Joy Ripslinger Reflects On Her Four State Titles In Iowa

Joy Ripslinger returned to Davenport Assumption (IA) High on Monday with a heroes welcome.

That's what happens when you make state history.

"All my classmates were following our team through the weekend," she said. "They were congratulatory. I feel a lot of support."

The reason was obvious.

The University of Arkansas track and field signee did something no other girls athlete had ever done at the Iowa High School Track and Field Championships.

She won four individual titles on the Drake University track, executing wins in the 400m (56.29), 800m (2:09.39), 1500m (4:39.00) and 3000 (9:55.37). The latter two were meet records.

Her Knights girls program also won its fifth straight state title.

"She's a special kid, "said Tim O'Neill, who's led Assumption for the last 17 years as its head coach. "Ever since her sophomore year, we've tried to develop a range with her and this is the payoff after all those years of work."

Ripslinger, who owns a PR and state meet record of 2:07.51 in the 800m and a PR of 4:31.91 in the 1500m, will leave her time at Assumption as one of its most accomplished athletes ever. She owns six team titles, including one each in soccer and cross country and four in track, and recorded nine individual championships, including two relays.

She also earned an All-American nod in the 800m after her performance at New Balance Nationals Indoor in March -- she also won a title in the SMR -- and owns seven Drake Relays titles. 

"She's always made a conscious effort to be versatile," O'Neill said. "She's a competitor."

And yet, she's not done yet. The senior still believes there are PRs left to accomplish. She'll move on to New Balance Nationals Outdoor in June, then will travel to Sacramento for the USATF Junior National Track and Field Championships.

Ripslinger's mission has always been the same with each new season.

"The goal is always to get the team ready for championship racing," Ripslinger said. "Throughout the season, I worked on each of my races a little bit in order to be in the best possible spot to compete in all of them."

But that historic honor didn't quite come until later. It wasn't until the middle of the season when O'Neill and Ripslinger actually put the plan into motion.

A year ago, the mid-distance talent earned state titles in the 800m, 1500m and SMR. But as O'Neill saw the landscape in Class 3A, he made a pitch to his senior mid-distance talent.

"About two months ago I approached her and said, 'Hey, what do you think about doing all four?' O'Neill remembered. "She said, 'I don't know.' And I replied, 'I think you have a chance to do something that's never been done before.' And that's all it took."

Ripslinger didn't change her training or mentality much over that time.

But O'Neill did start to see the senior prepare herself for the responsibility of racing four events in May.

During the team's Kenyan runs, which O'Neill explained as sets of cutbacks over various distances, Ripslinger would always execute to near precision.

"It's hard for a lot of our athletes to go out slow and get faster," he said, "but she found a way to hammer those sets outs every time.

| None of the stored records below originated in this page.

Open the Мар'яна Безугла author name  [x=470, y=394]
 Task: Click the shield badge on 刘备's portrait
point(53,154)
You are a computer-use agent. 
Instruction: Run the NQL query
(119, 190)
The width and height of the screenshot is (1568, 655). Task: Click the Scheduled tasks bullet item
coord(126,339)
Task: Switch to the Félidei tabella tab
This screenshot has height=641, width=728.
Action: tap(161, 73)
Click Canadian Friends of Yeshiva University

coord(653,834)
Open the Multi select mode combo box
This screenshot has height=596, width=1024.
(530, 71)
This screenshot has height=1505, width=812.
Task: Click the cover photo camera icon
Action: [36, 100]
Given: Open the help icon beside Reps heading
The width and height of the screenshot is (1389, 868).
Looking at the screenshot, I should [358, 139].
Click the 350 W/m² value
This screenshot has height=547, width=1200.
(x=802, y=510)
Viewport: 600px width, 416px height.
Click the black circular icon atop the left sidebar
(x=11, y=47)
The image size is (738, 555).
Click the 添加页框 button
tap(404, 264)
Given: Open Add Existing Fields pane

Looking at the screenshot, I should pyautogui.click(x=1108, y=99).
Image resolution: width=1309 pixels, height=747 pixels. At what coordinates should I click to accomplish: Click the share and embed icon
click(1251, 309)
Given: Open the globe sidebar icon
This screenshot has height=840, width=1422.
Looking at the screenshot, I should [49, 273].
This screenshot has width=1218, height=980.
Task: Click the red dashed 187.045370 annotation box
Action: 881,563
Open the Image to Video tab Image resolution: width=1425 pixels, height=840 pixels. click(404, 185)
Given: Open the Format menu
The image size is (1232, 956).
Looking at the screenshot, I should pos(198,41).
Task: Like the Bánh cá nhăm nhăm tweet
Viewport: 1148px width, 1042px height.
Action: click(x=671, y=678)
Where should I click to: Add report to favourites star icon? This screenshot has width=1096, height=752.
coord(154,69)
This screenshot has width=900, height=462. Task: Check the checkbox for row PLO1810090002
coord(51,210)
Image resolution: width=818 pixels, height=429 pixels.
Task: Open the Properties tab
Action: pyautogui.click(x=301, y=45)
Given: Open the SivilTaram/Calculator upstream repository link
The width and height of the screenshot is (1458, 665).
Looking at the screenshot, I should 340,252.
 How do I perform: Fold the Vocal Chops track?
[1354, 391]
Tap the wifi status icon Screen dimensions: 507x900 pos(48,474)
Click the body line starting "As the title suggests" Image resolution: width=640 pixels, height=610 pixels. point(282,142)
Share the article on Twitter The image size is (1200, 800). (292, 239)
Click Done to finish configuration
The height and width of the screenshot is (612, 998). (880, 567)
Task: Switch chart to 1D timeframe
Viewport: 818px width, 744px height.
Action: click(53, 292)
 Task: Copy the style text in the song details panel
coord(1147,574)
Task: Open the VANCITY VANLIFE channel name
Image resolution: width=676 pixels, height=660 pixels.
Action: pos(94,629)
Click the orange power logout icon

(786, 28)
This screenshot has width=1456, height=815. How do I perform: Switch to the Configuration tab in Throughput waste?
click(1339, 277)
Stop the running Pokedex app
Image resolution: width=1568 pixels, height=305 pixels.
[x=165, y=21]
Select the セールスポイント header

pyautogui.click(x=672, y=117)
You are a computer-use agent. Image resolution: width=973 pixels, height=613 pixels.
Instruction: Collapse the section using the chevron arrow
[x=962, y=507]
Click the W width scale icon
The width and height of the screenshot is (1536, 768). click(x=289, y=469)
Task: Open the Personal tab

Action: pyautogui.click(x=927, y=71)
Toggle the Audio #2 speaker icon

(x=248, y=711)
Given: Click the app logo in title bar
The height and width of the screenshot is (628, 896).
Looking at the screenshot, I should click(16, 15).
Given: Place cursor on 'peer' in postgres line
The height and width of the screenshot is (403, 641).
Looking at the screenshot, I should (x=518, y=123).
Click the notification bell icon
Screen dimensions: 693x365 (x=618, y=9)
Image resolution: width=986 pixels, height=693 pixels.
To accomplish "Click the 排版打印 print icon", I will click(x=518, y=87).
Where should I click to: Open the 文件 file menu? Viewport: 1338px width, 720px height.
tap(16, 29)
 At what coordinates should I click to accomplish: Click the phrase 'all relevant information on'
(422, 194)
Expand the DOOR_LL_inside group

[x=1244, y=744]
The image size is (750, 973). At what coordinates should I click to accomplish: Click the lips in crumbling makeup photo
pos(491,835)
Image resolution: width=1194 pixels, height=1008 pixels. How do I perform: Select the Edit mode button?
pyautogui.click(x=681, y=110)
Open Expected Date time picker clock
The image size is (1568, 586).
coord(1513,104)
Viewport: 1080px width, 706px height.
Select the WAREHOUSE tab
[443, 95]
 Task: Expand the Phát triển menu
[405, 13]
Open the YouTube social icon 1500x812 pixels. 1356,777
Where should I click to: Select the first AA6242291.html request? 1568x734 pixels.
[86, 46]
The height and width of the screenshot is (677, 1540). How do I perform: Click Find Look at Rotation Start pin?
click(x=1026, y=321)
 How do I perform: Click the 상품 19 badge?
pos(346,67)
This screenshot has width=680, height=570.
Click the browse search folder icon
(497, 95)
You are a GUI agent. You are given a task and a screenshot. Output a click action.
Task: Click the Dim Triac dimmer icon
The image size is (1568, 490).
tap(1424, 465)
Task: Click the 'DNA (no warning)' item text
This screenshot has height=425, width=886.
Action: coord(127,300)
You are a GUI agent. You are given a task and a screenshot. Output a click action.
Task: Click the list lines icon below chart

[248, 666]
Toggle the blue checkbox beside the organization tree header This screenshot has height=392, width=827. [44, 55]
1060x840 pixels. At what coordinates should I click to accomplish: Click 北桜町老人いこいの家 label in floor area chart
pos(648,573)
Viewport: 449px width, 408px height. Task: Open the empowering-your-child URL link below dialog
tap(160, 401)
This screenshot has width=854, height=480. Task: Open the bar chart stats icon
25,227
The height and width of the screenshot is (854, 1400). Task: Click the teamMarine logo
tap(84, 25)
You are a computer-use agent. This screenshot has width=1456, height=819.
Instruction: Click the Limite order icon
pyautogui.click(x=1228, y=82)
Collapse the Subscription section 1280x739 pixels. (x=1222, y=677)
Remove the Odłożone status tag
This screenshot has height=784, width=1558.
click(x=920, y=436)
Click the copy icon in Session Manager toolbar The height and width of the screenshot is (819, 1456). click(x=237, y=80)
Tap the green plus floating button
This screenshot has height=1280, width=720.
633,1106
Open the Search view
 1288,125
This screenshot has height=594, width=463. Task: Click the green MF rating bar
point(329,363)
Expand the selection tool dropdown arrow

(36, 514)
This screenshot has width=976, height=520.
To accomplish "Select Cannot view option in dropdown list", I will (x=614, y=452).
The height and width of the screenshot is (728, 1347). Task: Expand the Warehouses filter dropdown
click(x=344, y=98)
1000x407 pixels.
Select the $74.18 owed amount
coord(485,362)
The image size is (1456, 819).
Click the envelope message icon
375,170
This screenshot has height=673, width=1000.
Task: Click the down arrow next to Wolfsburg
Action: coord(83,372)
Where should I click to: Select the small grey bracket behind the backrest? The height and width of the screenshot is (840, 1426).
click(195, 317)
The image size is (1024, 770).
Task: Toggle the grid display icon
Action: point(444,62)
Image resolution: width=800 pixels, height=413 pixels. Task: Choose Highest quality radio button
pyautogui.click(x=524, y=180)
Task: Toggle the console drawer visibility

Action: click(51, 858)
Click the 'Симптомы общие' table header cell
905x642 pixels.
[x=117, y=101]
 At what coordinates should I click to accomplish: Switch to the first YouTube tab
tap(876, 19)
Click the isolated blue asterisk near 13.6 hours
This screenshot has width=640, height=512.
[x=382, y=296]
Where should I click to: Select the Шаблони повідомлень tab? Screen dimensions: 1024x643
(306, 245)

We'd go to a nearby park where we had a 1400m trail and we'd do 3-4 laps. Her speed and aerobic threshold were always very high."

An added bonus this season? A couple times a week, Eric Sowinski, who won a USA indoor national championship in the 800m in 2013-2014, would help the team with workouts.

"His coach was my teammate in college," O'Neill said. "And Eric (former University of Iowa standout) lives in Iowa City. He's a good resource to have. I've always asked myself 'How do we take a talented kid like Joy and make her better?'"

Here's the fortunate part: Ripslinger caught a break during the state series.

Since the meet was broken up into three days, she was afforded rest between her first two events and the last two.

On Thursday she ran the 3000m then followed a few hours later with the 400. 
It was an interesting dichotomy not only because the races were drastically different, but because they were arguably the toughest two runs for Ripslinger.

It was just her fourth time running the 3000m all season.

"It was a really odd combination to go from the 3000m to the 400m," she said "They're polar opposites. But I had to summon my inner speed."

Ripslinger ultimately did win both events.

On Saturday, she went from the 1500m to the 800m.

On the final turn to the finish, she remembers hearing announcer and the crowd. "It was an awesome feeling," she said.